55 migrants gazés sur 61. "L'usage de sprays au gaz poivre par la police à Calais est tellement répandu que beaucoup de demandeurs d'asile et de migrants avaient du mal à se rappeler précisément combien de fois ils en avaient été victimes", souligne ce rapport intitulé "C'est comme vivre en enfer". Sur 61 migrants interrogés par l'organisation entre fin juin et début juillet, 55 avaient été aspergés au cours des deux semaines précédant l'entretien, et certains assuraient l'avoir été tous les jours, affirme son auteur, Michael Garcia Bochenek.
"Cécité temporaire, difficultés respiratoires...". "Les 55 avaient été aspergés dans leur sommeil", poursuit-il, indiquant avoir parlé à des groupes de "différentes nationalités" rencontrés dans "des lieux différents", mais dont la concordance des témoignages "montre qu'il y a un sérieux problème". Le gaz poivre cause "une cécité temporaire, de fortes douleurs oculaires et des difficultés respiratoires, qui durent en général de 30 à 40 minutes", souligne le rapport. "On est dans des pratiques qui s'inscrivent dans la routine, sans qu'il y ait de sanctions, alors que ce sont des abus graves", contraires au code de déontologie policière et aux traités internationaux relatifs aux droits de l'Homme, dénonce Bénédicte Jeannerod, la directrice de HRW-France.
Des allégations réfutées par le préfet.Ce rapport fait écho aux inquiétudes d'associations liées au durcissement des forces de l'ordre à l'égard des migrants revenus à Calais après le démantèlement de la "Jungle" en octobre. Le préfet du Pas-de-Calais Fabien Sudry a "réfuté catégoriquement les allégations mensongères et calomnieuses" contenues dans le rapport de HRW, qui "ne reposent sur aucun fondement vérifié". "Les forces de police agissent bien entendu sur Calais dans le respect des règles de l'État de droit, avec le seul objectif de faire respecter l'ordre et la sécurité publics", ajoute le préfet.
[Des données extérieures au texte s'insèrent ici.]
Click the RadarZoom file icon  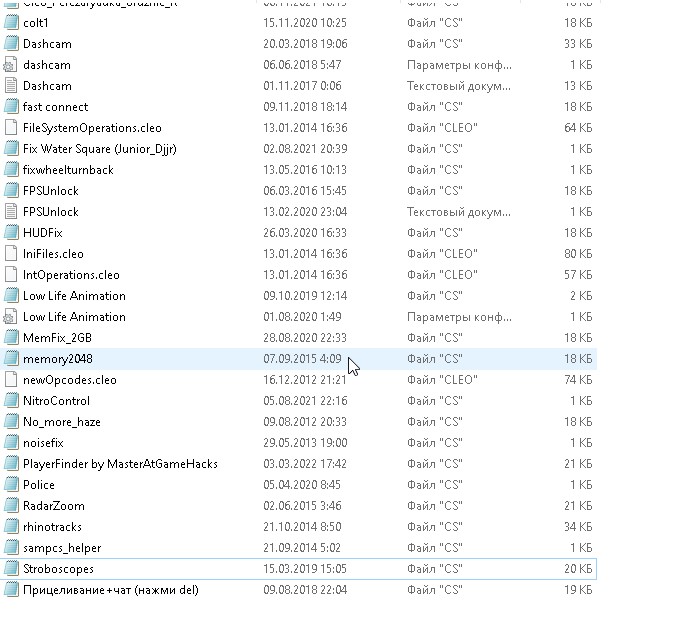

"Les CRS n'ont plus de contacts avec les migrants". "C'est un dossier à charge", a pour sa part réagi David Michaux, secrétaire national du syndicat UNSA Police chargé des CRS, pour qui "les CRS n'ont plus de contacts avec les migrants". "On les repousse de temps en temps lors des tentatives d'intrusion à l'aide de gaz lacrymo mais c'est de plus en plus rare", a-t-il affirmé. Selon Bénédicte Jeannerod, la police "pulvérise aussi du produit sur leurs sacs de couchage, leurs vêtements", ce qui conduit les migrants à "toujours bouger" pour échapper aux gaz et à ne dormir que "de courtes périodes".
Harcèlement des humanitaires. "Chaque jour, la police nous poursuit. Ils utilisent leurs sprays. Ils nous donnent des coups de pied. C'est ça notre vie, tous les jours", raconte Waysira, un adolescent oromo, une ethnie éthiopienne, cité dans le rapport. "Ces mesures visent à faire fuir les migrants et les dissuader de se rendre à Calais", estime Bénédicte Jeannerod. Le rapport, qui pointe également l'usage de gaz poivre contre des humanitaires, dénonce un harcèlement de ces derniers via des contrôles d'identités répétitifs.
"Des policiers confisquent ou détruisent la nourriture, l'eau et les couvertures, mais ils empêchent aussi régulièrement la délivrance d'une assistance humanitaire, et ce apparemment sans aucun motif légal", regrette HRW.